Moelis & Co. Chairman and CEO Kenneth Moelis said he could see some consolidation of talent among the financial advisory-focused investment banks.
Speaking during a Feb. 7 earnings conference call, Moelis said his company is still seeing investment bankers who want to leave the larger universal platforms. However, he added that investment bankers from smaller shops are also looking to move.
He said some from "sub-scale boutiques" are looking to join the "surviving few large boutiques," and Moelis expects that to continue. He noted that a few years ago the trend of individual dealmakers setting up their own so-called kiosk investment banking shops was attracting attention. But now he said dealmakers are wanting to join global platforms that can deliver more holistic advice.
"I do think there's a lot of fragmentation that will decide they want to be on a more stable platform," he said.
Moelis added that his company is focused on growing organically as opposed to deals. He said avoiding acquisition expenses such as earnouts paid to targets or debt financing helps Moelis boost return on capital.

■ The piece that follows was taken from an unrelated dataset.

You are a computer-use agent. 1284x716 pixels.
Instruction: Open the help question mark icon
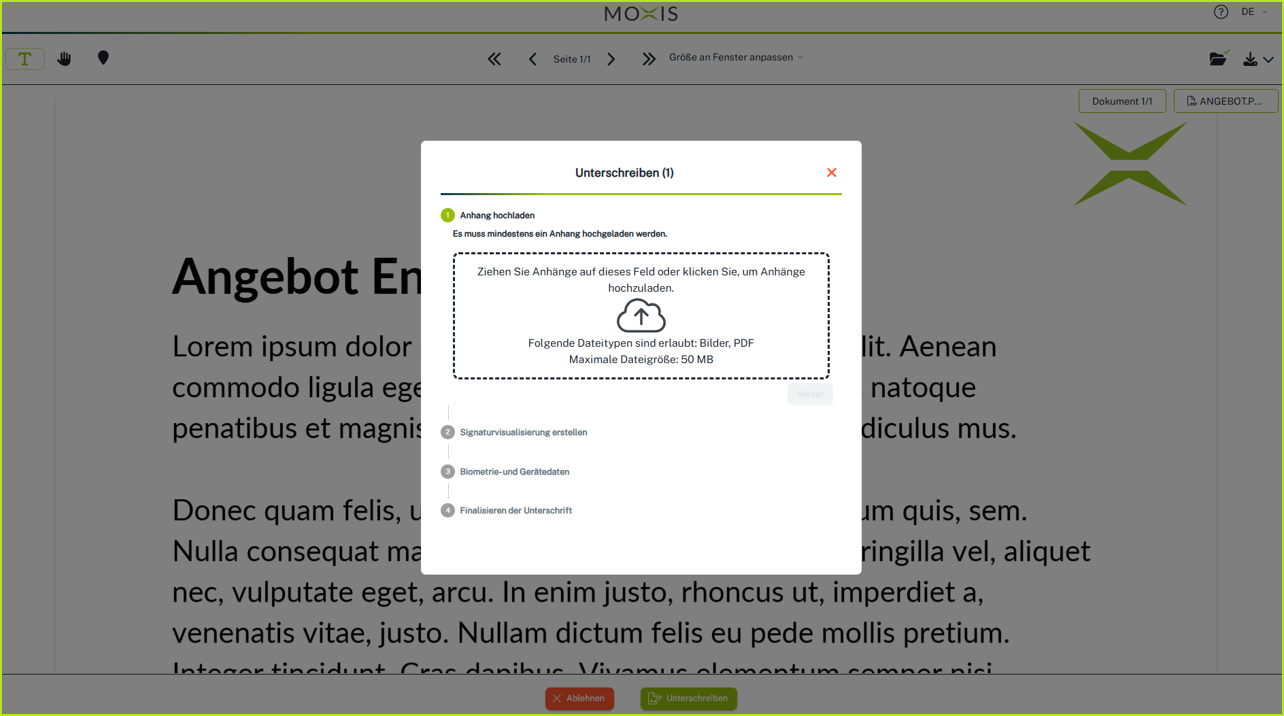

He added that the company's investment banker headcount grew by 15% in 2017 as it added 16 managing directors. Moelis noted that his company is looking to make additional hires but remains committed to a compensation to revenue ratio of 58%, which is what Moelis recorded for full year 2017 on an adjusted basis.
However, Moelis said he is seeing some competitive pressure to raise pay for investment bankers. He said the pressure is a product of rising stock market prices, which leads to larger M&A deals and bigger financial advisory fees for investment banks.